=== TASK DIRECTIONS ===
Filter the entries down to the lines holding "value", then copy those lines.

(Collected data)
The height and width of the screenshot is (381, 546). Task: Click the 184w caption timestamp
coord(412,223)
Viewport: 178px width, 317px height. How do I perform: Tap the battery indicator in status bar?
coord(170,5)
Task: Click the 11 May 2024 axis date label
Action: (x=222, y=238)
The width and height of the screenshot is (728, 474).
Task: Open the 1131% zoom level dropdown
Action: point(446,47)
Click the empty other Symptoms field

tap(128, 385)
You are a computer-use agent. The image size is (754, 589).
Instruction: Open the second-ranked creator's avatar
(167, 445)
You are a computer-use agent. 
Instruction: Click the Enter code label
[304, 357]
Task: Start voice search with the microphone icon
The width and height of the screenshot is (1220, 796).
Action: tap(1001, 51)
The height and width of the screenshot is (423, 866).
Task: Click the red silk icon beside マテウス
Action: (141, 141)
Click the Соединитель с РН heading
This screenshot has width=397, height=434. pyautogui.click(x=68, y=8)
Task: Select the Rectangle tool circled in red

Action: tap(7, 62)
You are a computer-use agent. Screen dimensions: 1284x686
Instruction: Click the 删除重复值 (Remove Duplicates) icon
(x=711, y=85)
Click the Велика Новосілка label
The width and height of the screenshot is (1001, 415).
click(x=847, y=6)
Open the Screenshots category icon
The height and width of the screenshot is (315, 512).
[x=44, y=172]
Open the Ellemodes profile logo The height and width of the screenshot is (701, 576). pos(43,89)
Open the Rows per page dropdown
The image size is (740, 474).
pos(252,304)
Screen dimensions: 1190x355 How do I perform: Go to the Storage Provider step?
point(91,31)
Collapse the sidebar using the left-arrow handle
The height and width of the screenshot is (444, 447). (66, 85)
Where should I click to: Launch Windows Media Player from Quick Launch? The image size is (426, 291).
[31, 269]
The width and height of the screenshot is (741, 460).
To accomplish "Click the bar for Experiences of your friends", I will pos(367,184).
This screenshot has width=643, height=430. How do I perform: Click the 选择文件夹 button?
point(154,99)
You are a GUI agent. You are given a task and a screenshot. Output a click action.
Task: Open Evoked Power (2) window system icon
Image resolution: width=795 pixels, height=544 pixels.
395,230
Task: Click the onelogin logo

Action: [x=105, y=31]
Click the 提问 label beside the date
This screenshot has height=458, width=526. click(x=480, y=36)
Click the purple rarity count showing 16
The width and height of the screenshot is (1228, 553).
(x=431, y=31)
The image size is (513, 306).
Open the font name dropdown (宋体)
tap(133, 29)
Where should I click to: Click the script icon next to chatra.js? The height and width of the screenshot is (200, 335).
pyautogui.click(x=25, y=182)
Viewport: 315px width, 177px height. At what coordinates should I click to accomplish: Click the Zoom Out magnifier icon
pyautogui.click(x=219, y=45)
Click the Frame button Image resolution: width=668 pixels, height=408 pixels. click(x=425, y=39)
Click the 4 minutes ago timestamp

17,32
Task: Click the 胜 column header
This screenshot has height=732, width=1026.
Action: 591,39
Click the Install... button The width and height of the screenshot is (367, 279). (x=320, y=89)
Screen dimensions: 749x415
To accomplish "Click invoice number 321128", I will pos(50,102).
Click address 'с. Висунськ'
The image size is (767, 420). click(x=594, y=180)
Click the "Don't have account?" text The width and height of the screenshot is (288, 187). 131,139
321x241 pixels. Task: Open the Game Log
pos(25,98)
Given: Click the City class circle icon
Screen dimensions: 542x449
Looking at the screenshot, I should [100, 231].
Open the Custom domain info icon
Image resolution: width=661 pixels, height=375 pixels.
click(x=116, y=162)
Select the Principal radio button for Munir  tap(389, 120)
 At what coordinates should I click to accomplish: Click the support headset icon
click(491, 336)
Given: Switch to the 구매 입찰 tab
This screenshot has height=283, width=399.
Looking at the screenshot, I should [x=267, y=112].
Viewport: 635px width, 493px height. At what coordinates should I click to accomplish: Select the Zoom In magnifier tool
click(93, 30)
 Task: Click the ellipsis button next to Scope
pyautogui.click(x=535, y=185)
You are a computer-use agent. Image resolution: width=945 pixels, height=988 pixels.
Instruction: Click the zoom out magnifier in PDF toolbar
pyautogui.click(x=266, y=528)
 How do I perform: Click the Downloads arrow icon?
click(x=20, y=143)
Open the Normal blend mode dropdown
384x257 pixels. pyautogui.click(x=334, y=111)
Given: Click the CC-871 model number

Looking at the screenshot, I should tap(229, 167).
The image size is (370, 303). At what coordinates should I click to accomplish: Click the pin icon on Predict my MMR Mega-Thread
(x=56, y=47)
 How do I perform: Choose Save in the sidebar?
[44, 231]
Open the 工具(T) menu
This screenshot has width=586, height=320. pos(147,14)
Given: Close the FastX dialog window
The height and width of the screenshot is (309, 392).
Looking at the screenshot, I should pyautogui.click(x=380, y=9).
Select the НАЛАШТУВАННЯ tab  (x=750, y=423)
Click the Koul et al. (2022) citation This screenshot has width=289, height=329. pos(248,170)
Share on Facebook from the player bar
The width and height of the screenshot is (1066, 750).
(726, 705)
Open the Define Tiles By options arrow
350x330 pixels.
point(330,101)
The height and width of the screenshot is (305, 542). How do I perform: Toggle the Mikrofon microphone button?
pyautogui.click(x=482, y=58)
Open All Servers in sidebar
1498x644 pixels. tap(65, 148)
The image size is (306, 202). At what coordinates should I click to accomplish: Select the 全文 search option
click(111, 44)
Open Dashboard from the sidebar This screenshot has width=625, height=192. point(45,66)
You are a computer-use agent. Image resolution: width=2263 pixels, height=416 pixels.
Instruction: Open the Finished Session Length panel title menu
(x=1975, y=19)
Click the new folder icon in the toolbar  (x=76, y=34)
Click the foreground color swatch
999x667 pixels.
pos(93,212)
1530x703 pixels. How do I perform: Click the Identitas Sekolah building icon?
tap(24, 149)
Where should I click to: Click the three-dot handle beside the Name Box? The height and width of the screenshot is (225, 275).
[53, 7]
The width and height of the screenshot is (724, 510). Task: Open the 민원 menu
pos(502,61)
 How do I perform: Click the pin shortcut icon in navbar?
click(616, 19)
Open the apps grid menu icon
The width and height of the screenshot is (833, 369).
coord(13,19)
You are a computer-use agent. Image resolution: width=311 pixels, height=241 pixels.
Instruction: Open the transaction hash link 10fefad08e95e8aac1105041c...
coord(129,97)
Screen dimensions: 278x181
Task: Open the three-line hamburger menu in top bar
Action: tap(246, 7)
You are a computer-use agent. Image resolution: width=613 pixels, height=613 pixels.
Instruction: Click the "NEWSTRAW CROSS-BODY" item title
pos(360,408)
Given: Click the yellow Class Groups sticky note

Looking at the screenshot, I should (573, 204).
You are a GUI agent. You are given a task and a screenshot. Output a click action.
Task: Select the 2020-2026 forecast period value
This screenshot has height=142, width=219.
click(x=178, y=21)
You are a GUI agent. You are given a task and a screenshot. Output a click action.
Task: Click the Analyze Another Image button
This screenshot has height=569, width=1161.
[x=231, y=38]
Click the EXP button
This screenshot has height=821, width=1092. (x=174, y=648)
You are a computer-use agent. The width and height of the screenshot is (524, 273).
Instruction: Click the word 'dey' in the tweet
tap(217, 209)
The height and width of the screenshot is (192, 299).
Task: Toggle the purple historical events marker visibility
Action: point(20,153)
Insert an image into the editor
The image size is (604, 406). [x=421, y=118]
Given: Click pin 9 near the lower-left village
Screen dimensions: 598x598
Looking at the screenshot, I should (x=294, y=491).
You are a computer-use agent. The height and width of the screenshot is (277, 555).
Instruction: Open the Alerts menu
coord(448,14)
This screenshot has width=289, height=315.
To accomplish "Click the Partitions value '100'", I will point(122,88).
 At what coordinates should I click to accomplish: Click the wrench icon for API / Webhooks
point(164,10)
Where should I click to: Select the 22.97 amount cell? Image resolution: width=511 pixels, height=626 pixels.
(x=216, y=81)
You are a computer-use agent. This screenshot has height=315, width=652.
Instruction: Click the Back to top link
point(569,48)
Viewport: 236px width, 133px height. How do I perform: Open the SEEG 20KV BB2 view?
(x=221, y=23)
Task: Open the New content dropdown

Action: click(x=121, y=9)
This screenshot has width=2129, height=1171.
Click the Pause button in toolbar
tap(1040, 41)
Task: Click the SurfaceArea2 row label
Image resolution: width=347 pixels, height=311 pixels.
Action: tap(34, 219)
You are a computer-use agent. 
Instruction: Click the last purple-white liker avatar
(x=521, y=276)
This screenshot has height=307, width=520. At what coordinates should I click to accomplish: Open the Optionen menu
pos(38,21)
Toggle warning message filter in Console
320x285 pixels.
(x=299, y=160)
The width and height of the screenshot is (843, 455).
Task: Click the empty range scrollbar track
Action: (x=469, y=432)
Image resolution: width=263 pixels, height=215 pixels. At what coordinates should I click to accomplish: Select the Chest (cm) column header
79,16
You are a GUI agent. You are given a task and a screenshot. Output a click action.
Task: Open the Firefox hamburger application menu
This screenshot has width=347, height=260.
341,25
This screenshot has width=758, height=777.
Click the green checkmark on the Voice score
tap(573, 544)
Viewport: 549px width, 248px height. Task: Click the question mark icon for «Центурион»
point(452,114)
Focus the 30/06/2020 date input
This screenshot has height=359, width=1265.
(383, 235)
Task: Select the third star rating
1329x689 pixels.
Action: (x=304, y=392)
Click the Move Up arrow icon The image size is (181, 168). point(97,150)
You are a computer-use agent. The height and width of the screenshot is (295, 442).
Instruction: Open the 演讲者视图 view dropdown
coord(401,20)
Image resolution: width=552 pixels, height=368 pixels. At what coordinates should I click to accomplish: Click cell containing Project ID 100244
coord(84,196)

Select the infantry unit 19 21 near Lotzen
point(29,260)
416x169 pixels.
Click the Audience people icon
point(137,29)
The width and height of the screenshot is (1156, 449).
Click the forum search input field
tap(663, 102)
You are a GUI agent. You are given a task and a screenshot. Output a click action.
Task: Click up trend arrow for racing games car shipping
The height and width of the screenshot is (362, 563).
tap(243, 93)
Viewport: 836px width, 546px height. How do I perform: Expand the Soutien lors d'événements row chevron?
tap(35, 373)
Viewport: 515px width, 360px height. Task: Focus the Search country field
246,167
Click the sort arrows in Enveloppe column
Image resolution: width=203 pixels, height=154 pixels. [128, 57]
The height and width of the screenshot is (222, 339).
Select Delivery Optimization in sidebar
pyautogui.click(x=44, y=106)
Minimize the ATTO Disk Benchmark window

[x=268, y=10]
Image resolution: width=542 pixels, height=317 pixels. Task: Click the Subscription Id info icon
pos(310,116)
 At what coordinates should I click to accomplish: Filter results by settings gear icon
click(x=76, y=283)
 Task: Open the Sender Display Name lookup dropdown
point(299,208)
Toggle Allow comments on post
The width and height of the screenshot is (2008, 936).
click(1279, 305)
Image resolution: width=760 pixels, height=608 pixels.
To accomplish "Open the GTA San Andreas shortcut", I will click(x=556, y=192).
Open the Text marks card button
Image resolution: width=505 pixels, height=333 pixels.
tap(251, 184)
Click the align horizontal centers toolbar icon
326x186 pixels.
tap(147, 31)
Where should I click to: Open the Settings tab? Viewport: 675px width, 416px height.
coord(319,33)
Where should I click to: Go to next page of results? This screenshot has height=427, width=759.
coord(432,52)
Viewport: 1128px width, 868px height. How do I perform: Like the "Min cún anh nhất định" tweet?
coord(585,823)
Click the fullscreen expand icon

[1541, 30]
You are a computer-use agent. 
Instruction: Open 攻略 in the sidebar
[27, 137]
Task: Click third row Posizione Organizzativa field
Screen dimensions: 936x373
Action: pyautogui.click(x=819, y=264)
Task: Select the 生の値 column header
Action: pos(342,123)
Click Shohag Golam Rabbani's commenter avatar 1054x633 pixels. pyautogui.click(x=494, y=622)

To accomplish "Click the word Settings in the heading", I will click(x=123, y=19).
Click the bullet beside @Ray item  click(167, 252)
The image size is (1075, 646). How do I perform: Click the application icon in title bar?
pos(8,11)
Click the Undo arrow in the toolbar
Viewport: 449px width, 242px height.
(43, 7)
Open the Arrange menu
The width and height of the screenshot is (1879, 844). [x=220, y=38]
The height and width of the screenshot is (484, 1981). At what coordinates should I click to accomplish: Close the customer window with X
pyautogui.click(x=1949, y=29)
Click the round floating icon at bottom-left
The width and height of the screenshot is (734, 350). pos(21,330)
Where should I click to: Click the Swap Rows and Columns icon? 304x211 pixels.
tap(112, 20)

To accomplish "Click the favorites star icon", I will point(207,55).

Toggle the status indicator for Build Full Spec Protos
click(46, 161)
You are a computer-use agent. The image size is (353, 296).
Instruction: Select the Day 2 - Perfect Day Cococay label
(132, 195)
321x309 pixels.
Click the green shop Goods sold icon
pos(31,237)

=== TASK RESULT ===
Task: Select the 2020-2026 forecast period value
To accomplish "Click the Partitions value '100'", I will point(122,88).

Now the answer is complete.